# [Exercise brief]
From the entries below, reproduce exactly the line containing "You are a computer-use agent.", the line containing "Instruction: Navigate to Dashboard breadcrumb", and every line in between, with nothing added.

# [Records provided]
++++++++
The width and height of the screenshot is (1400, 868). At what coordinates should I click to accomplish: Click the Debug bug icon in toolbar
++++++++
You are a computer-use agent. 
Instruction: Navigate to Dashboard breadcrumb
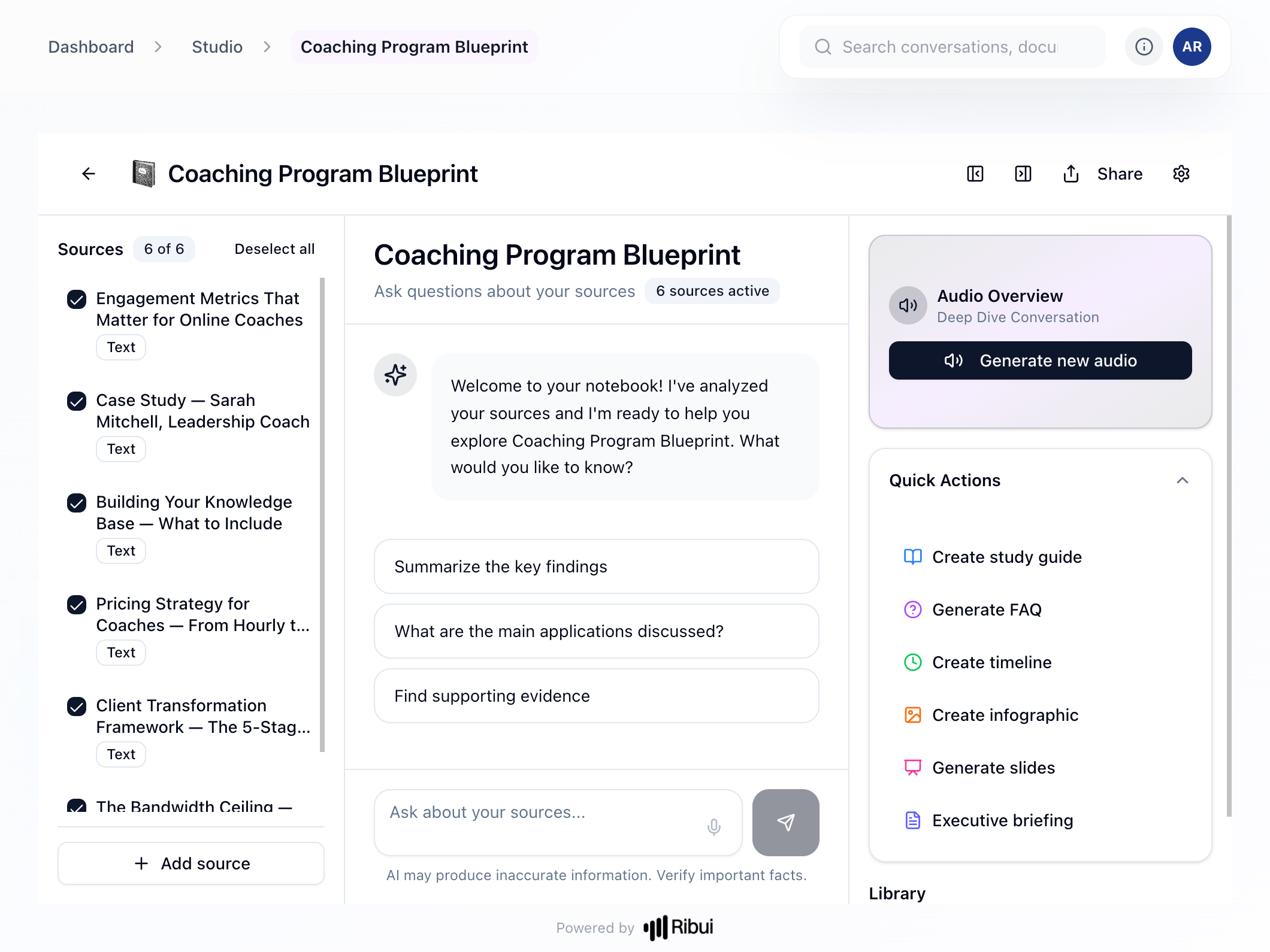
++++++++
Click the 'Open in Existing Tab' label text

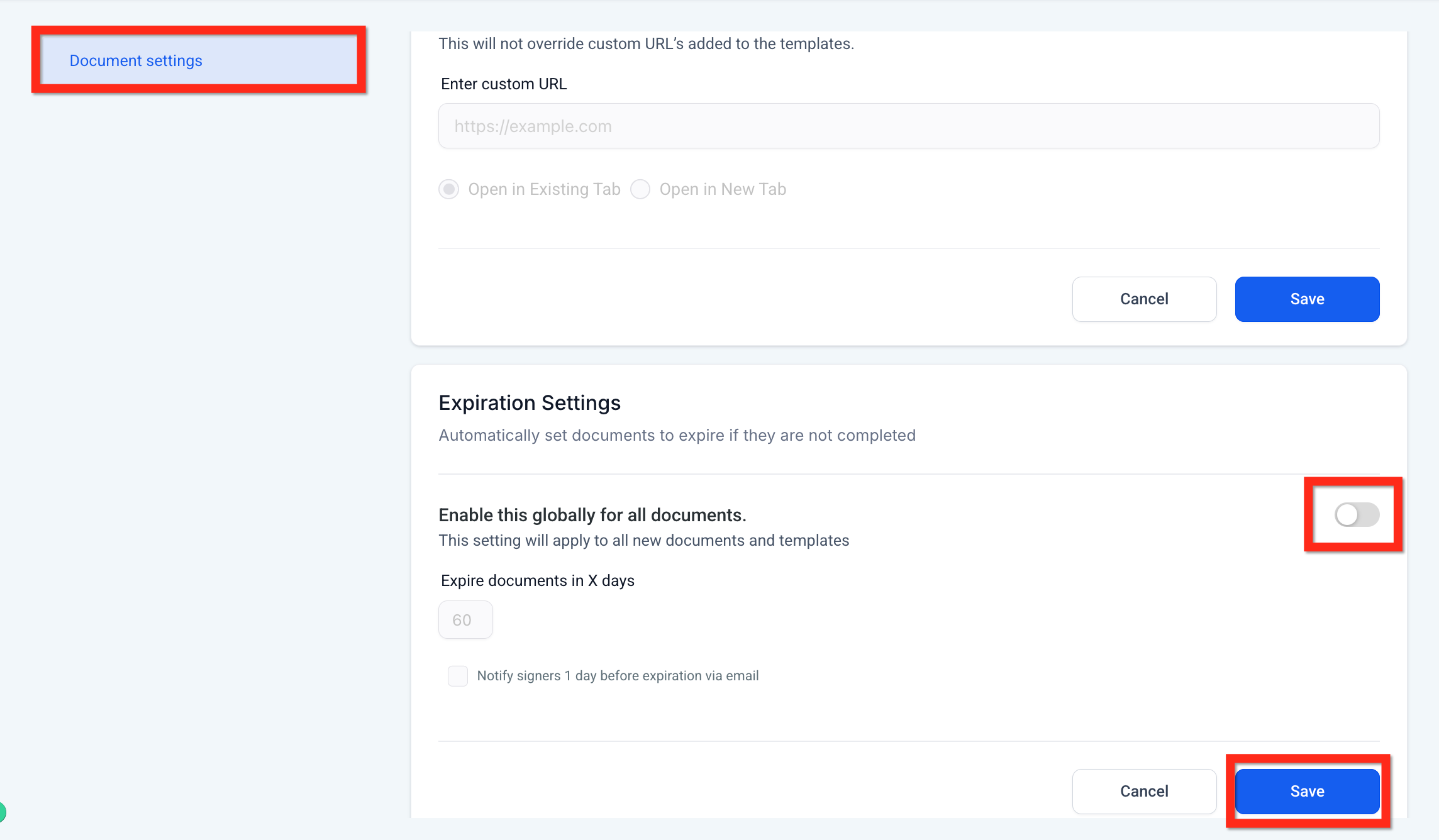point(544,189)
++++++++
# [Exercise solution]
You are a computer-use agent. 
Instruction: Navigate to Dashboard breadcrumb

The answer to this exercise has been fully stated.